• _AVAILABLE DATA_

◇ ◇ ◇ ◇ ◇

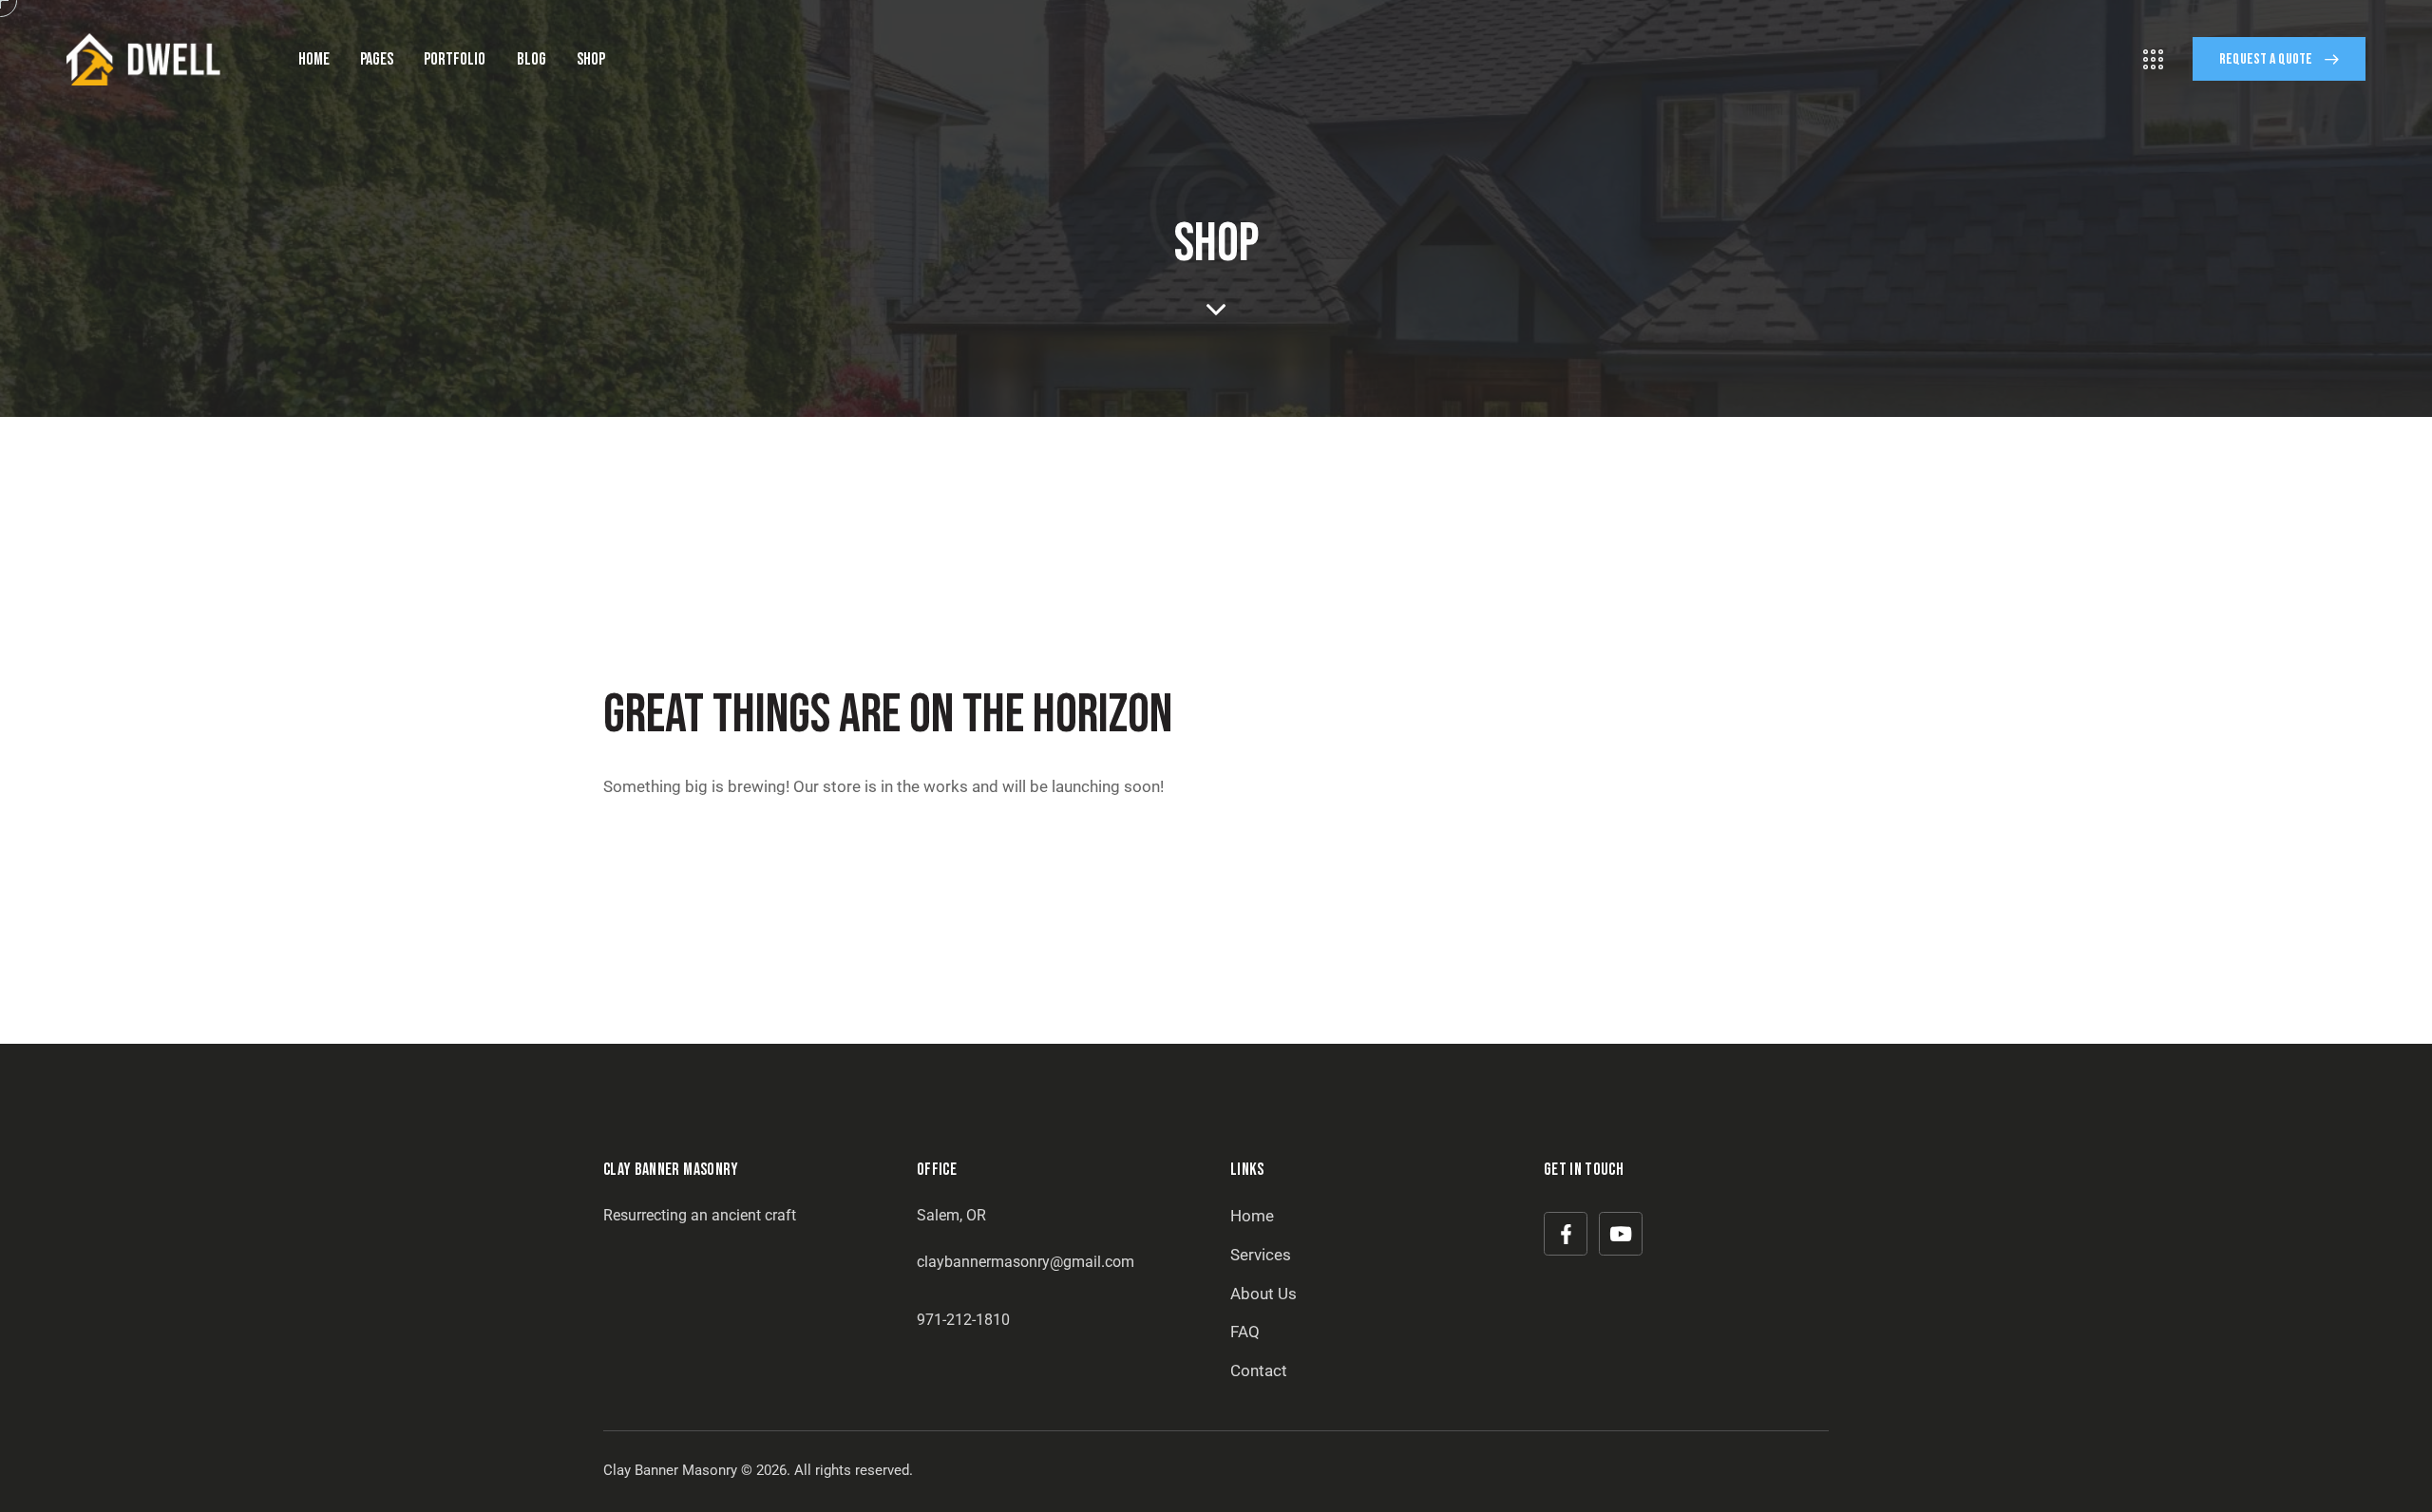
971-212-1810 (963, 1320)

◇ ◇ ◇ ◇ ◇

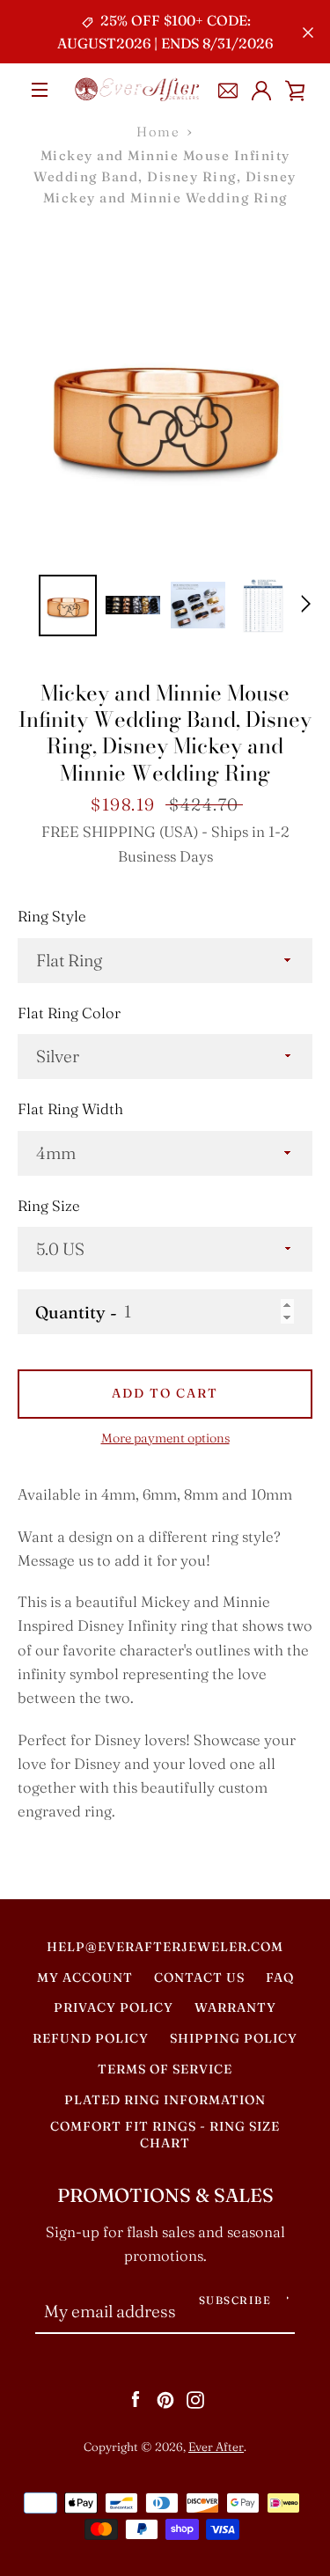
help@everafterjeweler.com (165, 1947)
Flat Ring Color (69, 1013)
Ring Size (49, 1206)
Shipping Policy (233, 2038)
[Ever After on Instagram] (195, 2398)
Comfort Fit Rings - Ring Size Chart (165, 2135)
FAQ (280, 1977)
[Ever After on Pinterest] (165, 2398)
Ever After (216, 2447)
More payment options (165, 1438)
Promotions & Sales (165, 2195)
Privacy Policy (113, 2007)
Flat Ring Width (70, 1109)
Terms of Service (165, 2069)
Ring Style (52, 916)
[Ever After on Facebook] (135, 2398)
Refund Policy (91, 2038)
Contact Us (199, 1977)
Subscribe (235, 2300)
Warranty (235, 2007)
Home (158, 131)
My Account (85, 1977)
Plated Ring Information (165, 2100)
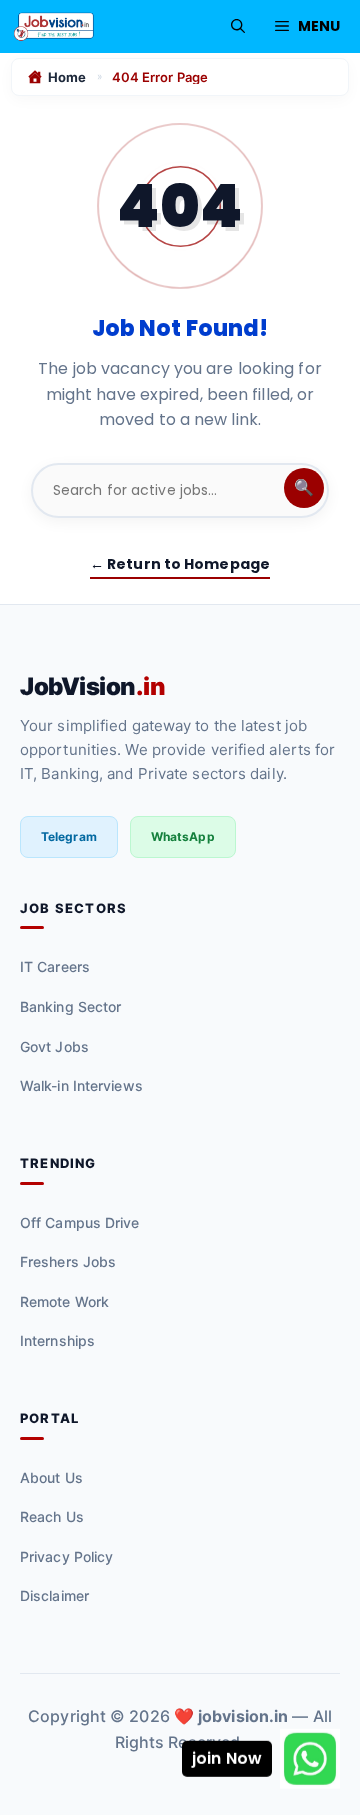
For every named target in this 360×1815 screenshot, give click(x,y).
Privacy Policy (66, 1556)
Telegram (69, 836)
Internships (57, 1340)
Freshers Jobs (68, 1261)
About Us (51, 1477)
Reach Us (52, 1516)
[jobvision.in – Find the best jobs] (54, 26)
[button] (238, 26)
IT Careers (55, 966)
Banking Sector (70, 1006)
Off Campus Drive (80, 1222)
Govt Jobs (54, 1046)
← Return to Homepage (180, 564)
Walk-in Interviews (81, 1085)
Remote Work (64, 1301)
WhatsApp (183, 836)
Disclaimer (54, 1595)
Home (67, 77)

◇ ◇ ◇ ◇ ◇

For this exercise, please set down exactly the lines of the listing above from the line with "Subscribe (235, 2300)" up to and including the line with "Govt Jobs (54, 1046)", and no pictures.

• _ANSWER BELOW_
Subscribe (235, 2300)
Warranty (235, 2007)
Home (158, 131)
My Account (85, 1977)
Plated Ring Information (165, 2100)
For every named target in this 360×1815 screenshot, give click(x,y).
Privacy Policy (66, 1556)
Telegram (69, 836)
Internships (57, 1340)
Freshers Jobs (68, 1261)
About Us (51, 1477)
Reach Us (52, 1516)
[jobvision.in – Find the best jobs] (54, 26)
[button] (238, 26)
IT Careers (55, 966)
Banking Sector (70, 1006)
Off Campus Drive (80, 1222)
Govt Jobs (54, 1046)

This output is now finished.